▶ **Stored data**:
━━━━━━━━━━━━━━━━━━━━

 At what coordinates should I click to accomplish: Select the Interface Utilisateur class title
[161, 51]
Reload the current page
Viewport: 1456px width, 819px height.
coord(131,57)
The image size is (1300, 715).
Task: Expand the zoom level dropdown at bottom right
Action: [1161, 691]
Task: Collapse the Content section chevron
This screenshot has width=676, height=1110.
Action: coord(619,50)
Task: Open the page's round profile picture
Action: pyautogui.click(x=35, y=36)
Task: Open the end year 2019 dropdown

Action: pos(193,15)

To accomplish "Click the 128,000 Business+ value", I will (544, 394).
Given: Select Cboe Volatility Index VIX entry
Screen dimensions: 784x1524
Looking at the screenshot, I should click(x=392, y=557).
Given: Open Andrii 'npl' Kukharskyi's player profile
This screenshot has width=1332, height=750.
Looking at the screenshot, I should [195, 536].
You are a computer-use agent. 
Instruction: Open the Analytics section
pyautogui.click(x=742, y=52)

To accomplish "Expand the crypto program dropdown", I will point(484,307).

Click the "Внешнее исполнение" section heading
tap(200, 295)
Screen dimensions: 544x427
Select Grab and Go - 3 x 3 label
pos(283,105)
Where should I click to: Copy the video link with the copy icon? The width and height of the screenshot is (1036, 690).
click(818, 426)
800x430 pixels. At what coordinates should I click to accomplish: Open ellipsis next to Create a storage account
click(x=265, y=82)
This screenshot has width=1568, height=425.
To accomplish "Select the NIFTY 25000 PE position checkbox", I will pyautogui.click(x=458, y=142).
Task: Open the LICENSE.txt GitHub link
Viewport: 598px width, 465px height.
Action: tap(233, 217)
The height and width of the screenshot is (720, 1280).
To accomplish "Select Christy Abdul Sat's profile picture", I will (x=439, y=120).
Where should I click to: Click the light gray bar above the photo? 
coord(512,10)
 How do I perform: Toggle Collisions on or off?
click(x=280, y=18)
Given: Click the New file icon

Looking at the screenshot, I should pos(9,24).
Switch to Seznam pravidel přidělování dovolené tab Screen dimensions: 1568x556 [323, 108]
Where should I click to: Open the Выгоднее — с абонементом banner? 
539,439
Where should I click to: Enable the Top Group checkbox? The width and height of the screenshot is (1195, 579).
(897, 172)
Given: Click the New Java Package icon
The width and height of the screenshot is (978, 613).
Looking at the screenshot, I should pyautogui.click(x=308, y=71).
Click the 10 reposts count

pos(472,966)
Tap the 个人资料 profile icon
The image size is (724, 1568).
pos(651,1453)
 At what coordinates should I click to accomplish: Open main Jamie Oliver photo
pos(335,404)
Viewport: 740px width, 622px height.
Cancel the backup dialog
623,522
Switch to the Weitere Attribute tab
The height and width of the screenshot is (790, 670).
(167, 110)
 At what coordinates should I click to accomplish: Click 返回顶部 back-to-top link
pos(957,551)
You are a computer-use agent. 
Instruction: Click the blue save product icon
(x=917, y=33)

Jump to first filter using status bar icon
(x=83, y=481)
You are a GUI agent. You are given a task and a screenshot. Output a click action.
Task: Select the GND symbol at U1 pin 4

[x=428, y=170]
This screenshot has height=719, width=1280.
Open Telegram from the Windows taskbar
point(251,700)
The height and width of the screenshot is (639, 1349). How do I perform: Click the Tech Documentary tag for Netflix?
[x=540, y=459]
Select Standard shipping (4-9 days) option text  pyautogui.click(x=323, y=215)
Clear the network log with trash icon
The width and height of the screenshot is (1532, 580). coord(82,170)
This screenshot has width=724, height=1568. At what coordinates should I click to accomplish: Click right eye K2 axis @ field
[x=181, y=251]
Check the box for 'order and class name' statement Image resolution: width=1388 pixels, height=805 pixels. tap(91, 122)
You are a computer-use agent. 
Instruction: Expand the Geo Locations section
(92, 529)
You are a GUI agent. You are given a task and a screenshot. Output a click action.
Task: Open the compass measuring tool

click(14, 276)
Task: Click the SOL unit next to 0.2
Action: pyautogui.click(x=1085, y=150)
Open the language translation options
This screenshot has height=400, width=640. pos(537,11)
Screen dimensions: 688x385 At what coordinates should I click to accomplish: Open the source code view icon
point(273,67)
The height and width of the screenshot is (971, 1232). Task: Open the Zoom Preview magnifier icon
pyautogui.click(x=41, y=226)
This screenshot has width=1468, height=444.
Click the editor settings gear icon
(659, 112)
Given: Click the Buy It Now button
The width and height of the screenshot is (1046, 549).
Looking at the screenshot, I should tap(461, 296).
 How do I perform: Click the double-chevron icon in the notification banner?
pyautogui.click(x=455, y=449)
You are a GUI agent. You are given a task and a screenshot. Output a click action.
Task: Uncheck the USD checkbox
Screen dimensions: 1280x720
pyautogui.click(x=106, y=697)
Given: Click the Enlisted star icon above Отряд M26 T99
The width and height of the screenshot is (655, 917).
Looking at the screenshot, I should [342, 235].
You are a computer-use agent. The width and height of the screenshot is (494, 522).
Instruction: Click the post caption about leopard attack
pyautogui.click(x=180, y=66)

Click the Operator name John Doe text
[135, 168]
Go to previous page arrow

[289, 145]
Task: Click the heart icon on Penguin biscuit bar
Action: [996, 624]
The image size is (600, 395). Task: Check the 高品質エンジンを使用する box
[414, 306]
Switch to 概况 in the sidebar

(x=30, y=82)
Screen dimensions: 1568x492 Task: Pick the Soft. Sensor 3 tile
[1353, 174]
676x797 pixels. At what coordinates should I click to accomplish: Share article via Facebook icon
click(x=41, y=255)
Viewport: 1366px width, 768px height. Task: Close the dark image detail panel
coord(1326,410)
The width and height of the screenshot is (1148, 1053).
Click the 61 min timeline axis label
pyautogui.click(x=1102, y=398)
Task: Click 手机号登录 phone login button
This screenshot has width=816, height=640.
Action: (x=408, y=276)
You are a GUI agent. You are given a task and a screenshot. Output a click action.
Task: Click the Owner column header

━━━━━━━━━━━━━━━━━━━━

▶ **Exercise directions**: One number is the full answer: how many lines of the records include the string "button".

▶ **Answer to the exercise**: 2